DBpedia + SQL = timbr-DBpedia… Querying The DBpedia Open Knowledge Graph With standard SQL

Carlos F. Enguix
10 min readJan 14, 2020

--

1. Introduction To DBpedia and timbr-DBpedia

DBpedia is a crowd-sourced community project that extracts structured content from mainly partially unstructured and semi-structured parts of Wikipedia pages and other structured sources such a Wikimedia. The project maintains links to external sources and reciprocally many sources point to the latest DBpedia Ontology/Open Knowledge Graph (OKG).

The extracted/consolidated information from a holistic viewpoint represents an ontology/open knowledge graph (OKG), which in turn, also represents a knowledge-base containing at the same time class/property metadata and class/property instance data. DBpedia covers a multitude of domains as compared to typical limited domain-specific knowledge-bases and in addition, it includes a multitude of different international chapters/language communities.

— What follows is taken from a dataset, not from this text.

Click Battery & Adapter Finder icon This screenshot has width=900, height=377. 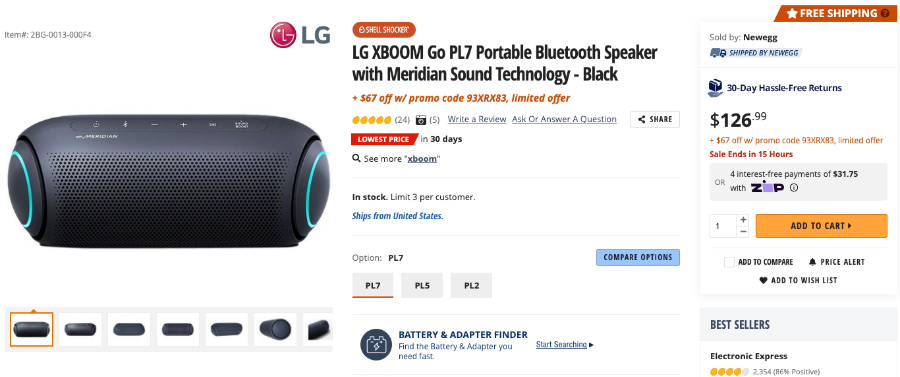(x=375, y=345)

On the other hand, timbr DBpedia represents a synergy between DBpedia + SQL. Permits the querying of the DBpedia ontology/Open Knowledge Graph (OKG) via standard SQL including also path expressions, avoiding the definition of complex joins and complex SPARQL queries, via a SPARQL End-point. Anybody that feels comfortable with SQL can reuse its knowledge for querying/accessing the DBpedia OKG. Also, timbr supports creating ontologies in SQL and also supports loading existing ones like in this case, the DBpedia Ontology/OKG, which is written in OWL.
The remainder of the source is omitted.